Les contraintes inhérentes à chaque option
Les choix sont certes tributaires des conditions de chacun.
D'une part, il y a le logement fini dont l'acquisition est conditionnée par l'octroi d'un ou de plusieurs prêts mais ses charges financières sont lourdes. On bénéficie directement de l'habitation mais cette rapide exploitation se paie. chaque intervenant veut sa part du gâteau, depuis l'acquisition du terrain jusqu'aux travaux de finition, en passant par la conception, le génie civil ... Le m2 fini revient à partir de 550 dinars pour le logement social jusqu'à 1000dinars et plus, pour le haut standing. Ses adeptes évitent les tracasseries de la construction. Ce choix est plutôt une contrainte et une option de facilité et de tranquillité.
D'autre part, la construction de son propre logement a certes ses avantages; rien ne vaut l'indépendance, mais ses conditions d'acquisition ne sont pas à la portée de toutes les bourses.
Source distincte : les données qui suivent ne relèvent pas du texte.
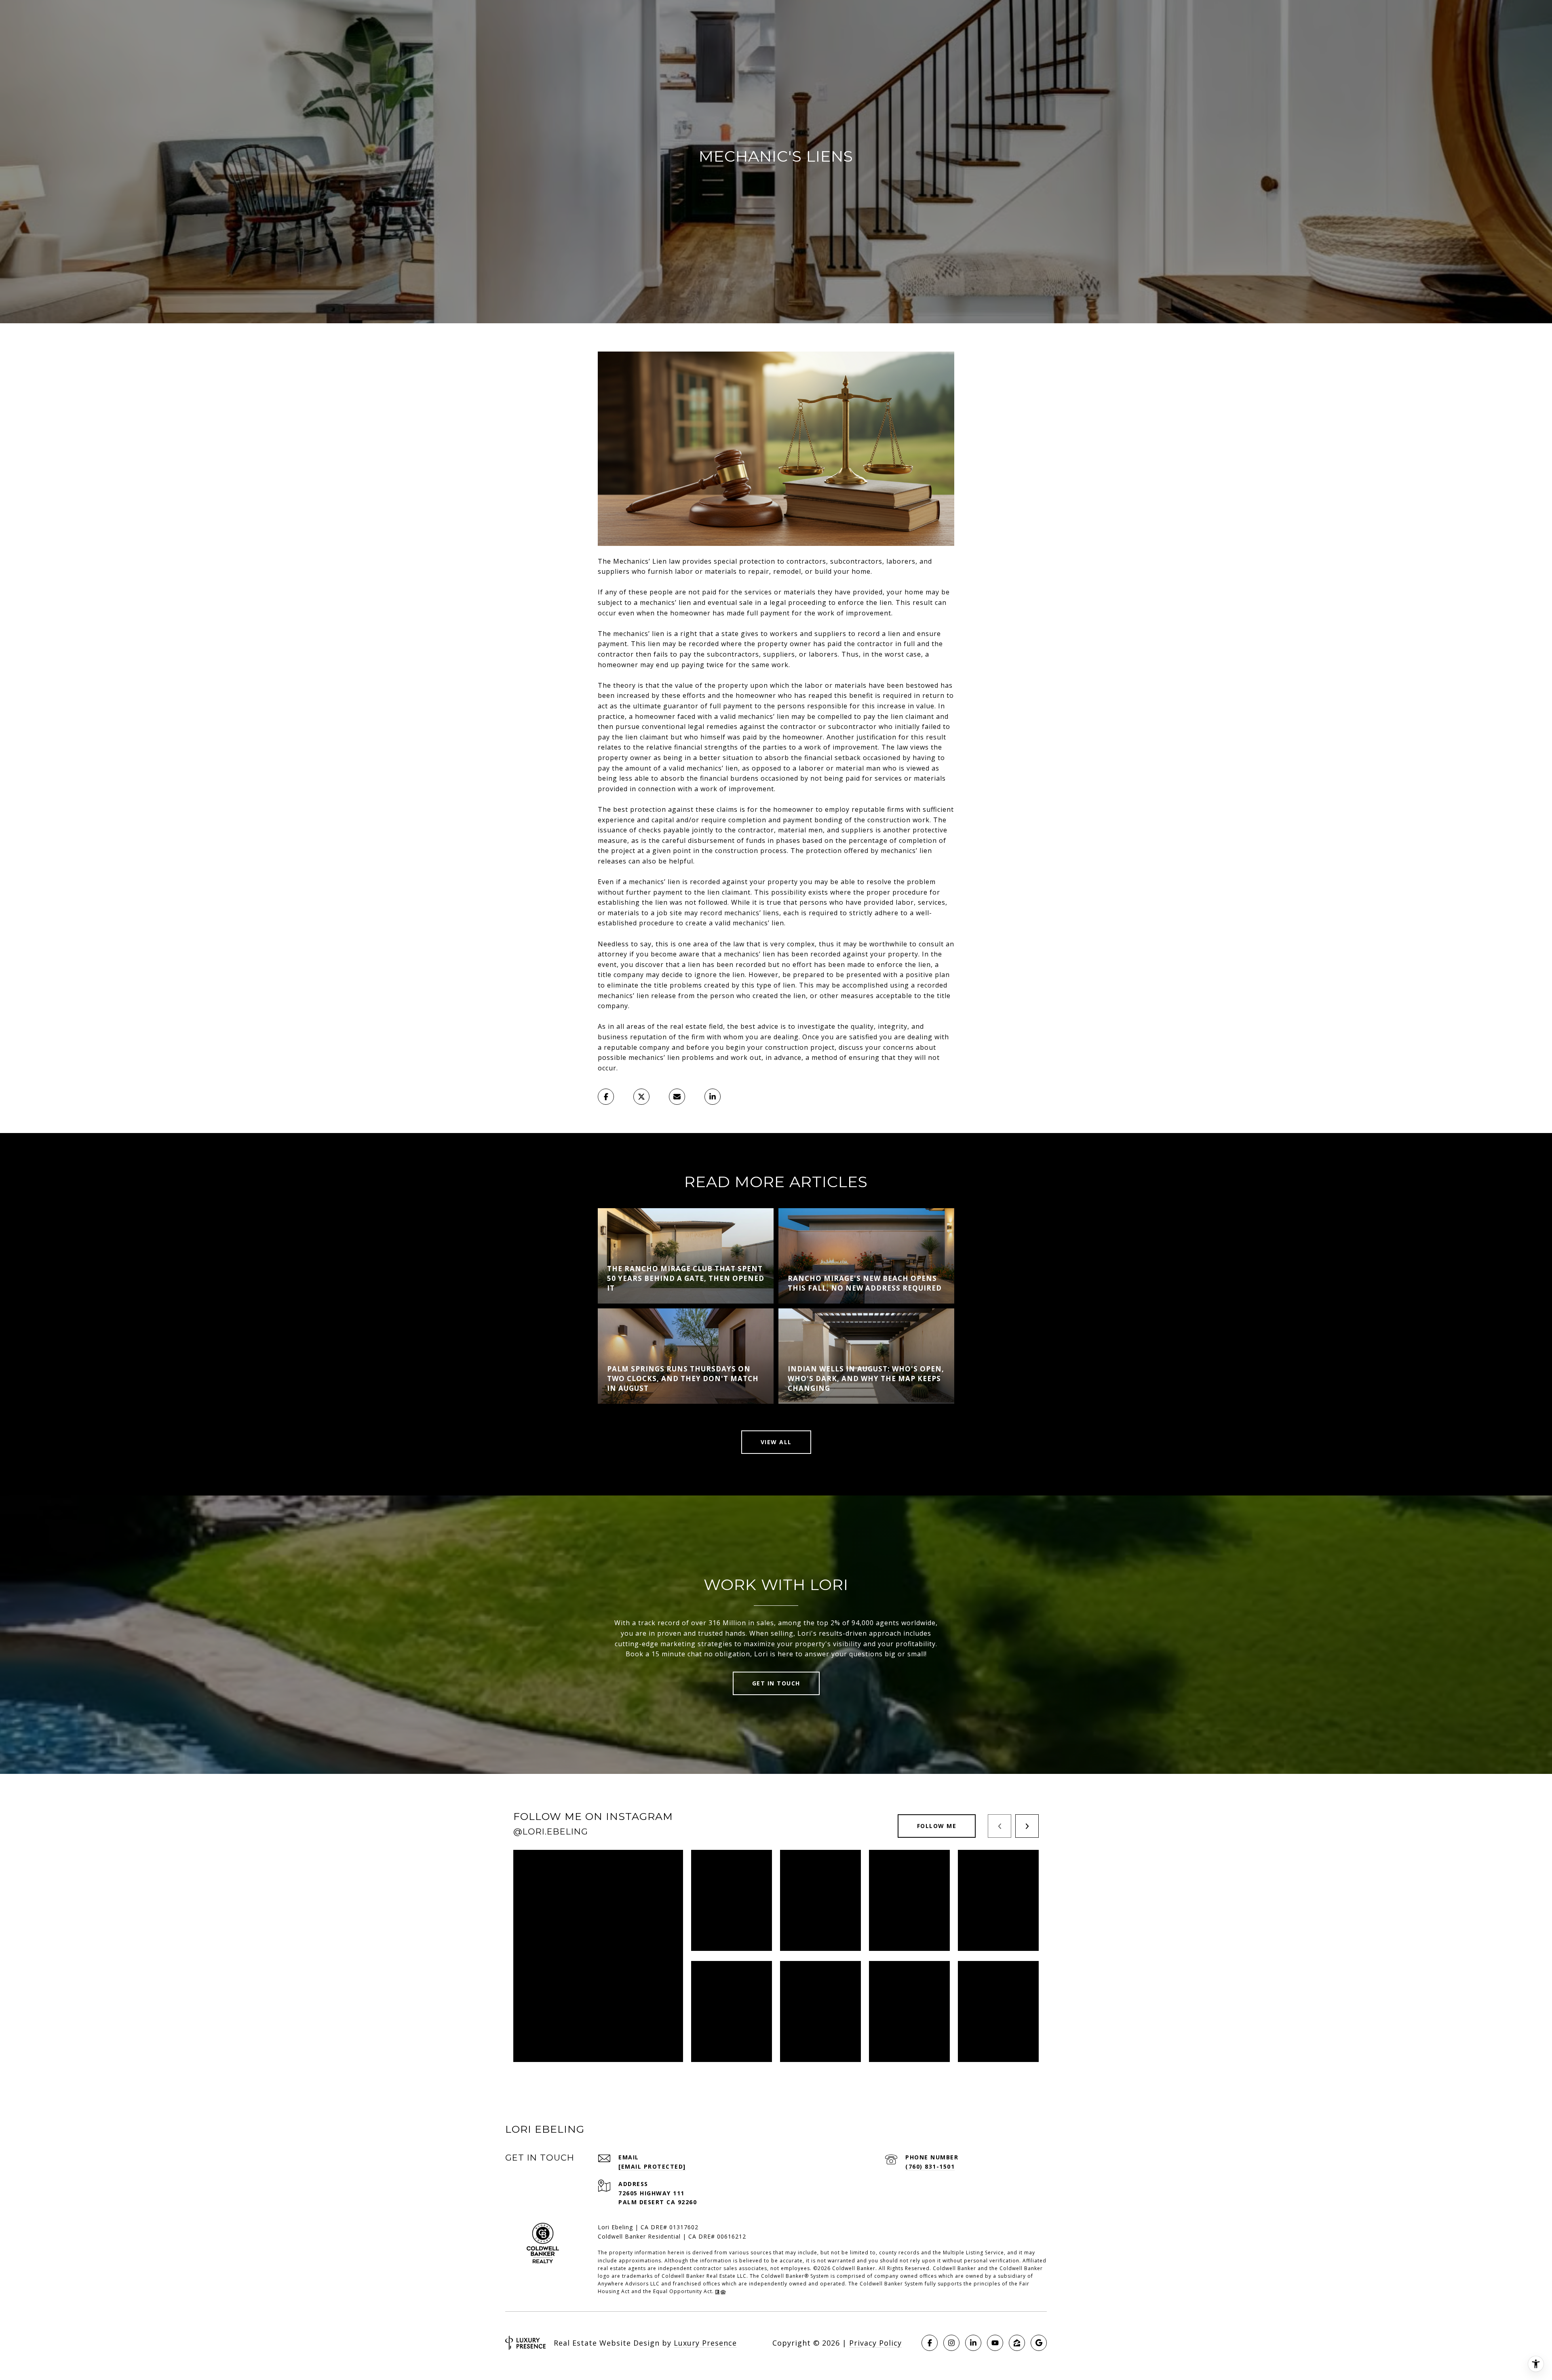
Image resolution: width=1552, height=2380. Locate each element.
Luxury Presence (705, 2343)
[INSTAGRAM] (951, 2343)
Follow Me (937, 1826)
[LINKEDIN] (973, 2343)
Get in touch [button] (776, 1683)
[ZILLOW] (1017, 2343)
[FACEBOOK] (930, 2343)
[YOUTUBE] (995, 2343)
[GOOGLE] (1039, 2343)
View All (776, 1442)
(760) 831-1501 (930, 2166)
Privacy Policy (875, 2343)
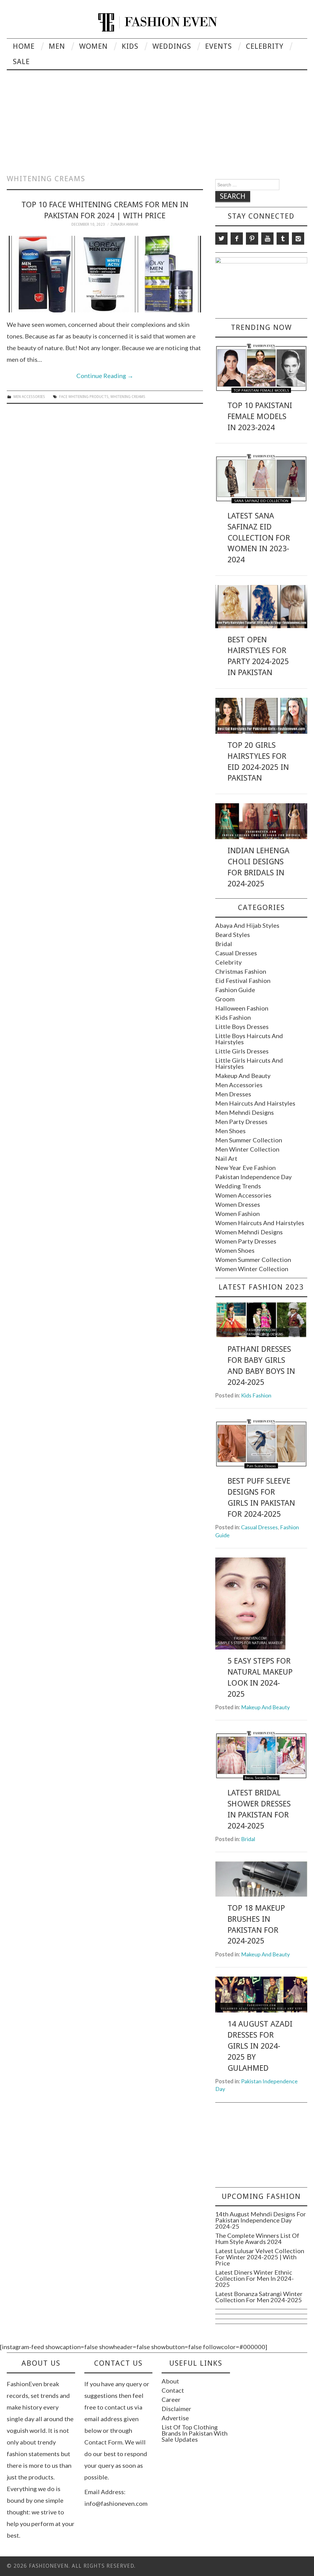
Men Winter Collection (247, 1149)
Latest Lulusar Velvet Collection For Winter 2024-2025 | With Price (259, 2257)
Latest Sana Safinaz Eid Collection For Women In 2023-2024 (259, 537)
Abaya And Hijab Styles (247, 925)
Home (24, 46)
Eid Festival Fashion (242, 980)
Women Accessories (243, 1195)
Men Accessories (29, 397)
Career (171, 2399)
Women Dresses (237, 1204)
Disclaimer (176, 2408)
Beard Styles (232, 934)
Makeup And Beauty (242, 1075)
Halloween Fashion (241, 1008)
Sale (21, 61)
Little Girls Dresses (242, 1051)
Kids (130, 46)
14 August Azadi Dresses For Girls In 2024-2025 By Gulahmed (260, 2045)
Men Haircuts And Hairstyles (255, 1103)
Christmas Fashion (240, 971)
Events (218, 46)
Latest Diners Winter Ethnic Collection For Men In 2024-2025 (254, 2278)
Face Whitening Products (84, 397)
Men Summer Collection (248, 1140)
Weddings (171, 46)
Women (93, 46)
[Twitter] (221, 238)
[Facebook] (237, 238)
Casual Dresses (236, 953)
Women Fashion (237, 1213)
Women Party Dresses (245, 1241)
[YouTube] (267, 238)
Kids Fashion (233, 1017)
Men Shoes (230, 1130)
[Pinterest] (252, 238)
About (170, 2381)
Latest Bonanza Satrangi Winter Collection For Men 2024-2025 (259, 2296)
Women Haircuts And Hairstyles (259, 1222)
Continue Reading (104, 375)
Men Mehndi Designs (244, 1112)
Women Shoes (235, 1250)
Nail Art (226, 1158)
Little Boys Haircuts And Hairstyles (249, 1038)
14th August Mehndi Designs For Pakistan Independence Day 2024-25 (260, 2220)
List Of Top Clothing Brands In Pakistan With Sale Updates (195, 2433)
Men (57, 46)
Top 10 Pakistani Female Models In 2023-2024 (260, 416)
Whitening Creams (127, 397)
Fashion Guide (235, 989)
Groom (225, 999)
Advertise (175, 2417)
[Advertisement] (157, 116)
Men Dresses (233, 1094)
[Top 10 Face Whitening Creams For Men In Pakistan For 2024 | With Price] (105, 274)
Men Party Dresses (241, 1121)
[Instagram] (298, 238)
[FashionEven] (157, 21)
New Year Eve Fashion (245, 1167)
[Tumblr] (283, 238)
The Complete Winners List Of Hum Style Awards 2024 (257, 2238)
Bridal (223, 943)
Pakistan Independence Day (253, 1176)
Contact (173, 2390)
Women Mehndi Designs (249, 1232)
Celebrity (264, 46)
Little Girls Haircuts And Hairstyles (249, 1063)
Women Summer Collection (253, 1259)
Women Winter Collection (251, 1268)
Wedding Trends (238, 1186)
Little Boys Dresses (242, 1026)
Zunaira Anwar (124, 224)
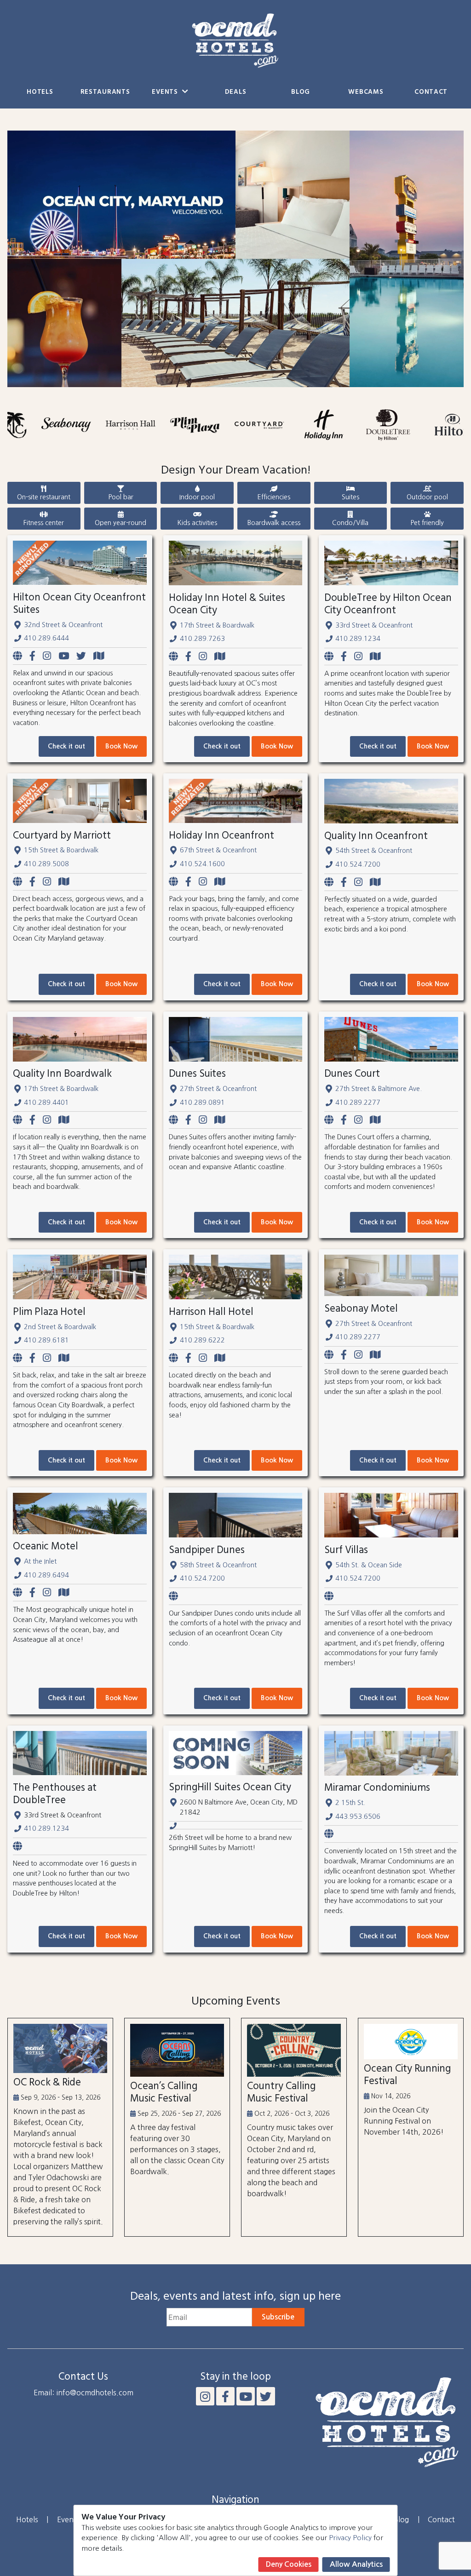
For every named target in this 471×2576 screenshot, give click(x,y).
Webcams (365, 92)
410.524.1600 (202, 864)
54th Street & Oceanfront (373, 850)
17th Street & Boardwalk (217, 625)
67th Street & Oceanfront (218, 850)
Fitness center (43, 523)
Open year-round (120, 523)
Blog (300, 92)
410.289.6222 (202, 1340)
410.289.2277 (357, 1102)
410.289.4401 (46, 1102)
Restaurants (105, 92)
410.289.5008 (46, 864)
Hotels (40, 92)
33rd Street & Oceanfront (374, 625)
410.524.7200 (357, 864)
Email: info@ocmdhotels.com (83, 2392)
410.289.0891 (202, 1102)
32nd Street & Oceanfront (63, 625)
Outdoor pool (427, 497)
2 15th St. (350, 1802)
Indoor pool (197, 497)
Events (166, 92)
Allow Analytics (356, 2564)
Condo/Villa (350, 523)
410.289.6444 (46, 638)
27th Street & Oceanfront (218, 1088)
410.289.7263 (202, 638)
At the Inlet (40, 1561)
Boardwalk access (273, 523)
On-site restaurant (43, 497)
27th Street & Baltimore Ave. (378, 1088)
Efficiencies (273, 497)
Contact (431, 92)
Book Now (121, 746)
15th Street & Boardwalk (61, 850)
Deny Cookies (288, 2564)
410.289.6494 (46, 1575)
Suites (350, 497)
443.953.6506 (357, 1816)
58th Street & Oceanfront (218, 1565)
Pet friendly (427, 523)
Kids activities (197, 523)
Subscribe (278, 2316)
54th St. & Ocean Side (368, 1565)
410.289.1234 (357, 638)
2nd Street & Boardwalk (60, 1327)
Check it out (66, 746)
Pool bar (120, 497)
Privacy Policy (350, 2537)
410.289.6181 (46, 1340)
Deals (236, 92)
La construction est indiquée pour celui qui dispose d'un auto-financement. Il peut assurer les fondations, les premiers travaux de génie civil, en attendant la 1ère tranche du prêt qu'il utilise pour la 2ème partie de construction. L'intéressé se trouve, alors, toujours en avance d'une phase sur le tableau de charges de ses emprunteurs. Ceci a un grand impact positif sur le plan financier, l'argent frais facilite l'acquisition des matériaux de construction à de meilleurs prix, l'argent frais permet à son possesseur d'agir en souverain. Mais, dans une pareille situation, le logis nécessite une décennie pour devenir vraiment habitable, faute de moyens pour la finition.
Que l'on choisisse la construction ou le logement fini, l'octroi des prêts impose un régime sévère pour un foyer aux revenus moyens.

Quand l'AFH se dérobe à son rôle
L'Agence Foncière de l'Habitat « AFH » a été instituée pour éviter les spéculations immobilières en matière de terrains. Elle a permis d'établir un certain équilibre évitant les hausses vertigineuses des prix. Les projets d'El Mourouj, d'Ennasr, des Jardins d'El Menzah sont là pour démontrer les acquis de cette orientation. D'autres projets ont vu le jour et ont confirmé cette orientation. Or, depuis bientôt une décennie, la cadence des projets a diminué. Quelques un parmi les derniers postulants - à qui l'AFH a dernièrement accordé des lots à El Mourouj 6 - ont des demandes qui datent du milieu des années 1980. Les demandes des autres sont vieilles de plus de 10 ans. C'est dire que l'AFH s'est dérobée à son rôle et qu'elle ne parvient plus à satisfaire à la demande des citoyens désireux d'avoir des lots de terrain. Pire encore, l'AFH octroie des lots aux promoteurs immobiliers qu'ils aménagent et revendent aux intéressés à des prix astronomiques. Elle n'a pas, semble-t-il, les moyens de faire cet aménagement à son propre compte. Or, une telle procédure va à l'encontre de sa vocation originale qui est d'éviter au public les déconvenues de la spéculation immobilière. Il serait souhaitable que l'AFH revienne à la charge et aide à rétablir l'équilibre dans le marché des terres destinées à l'habitat.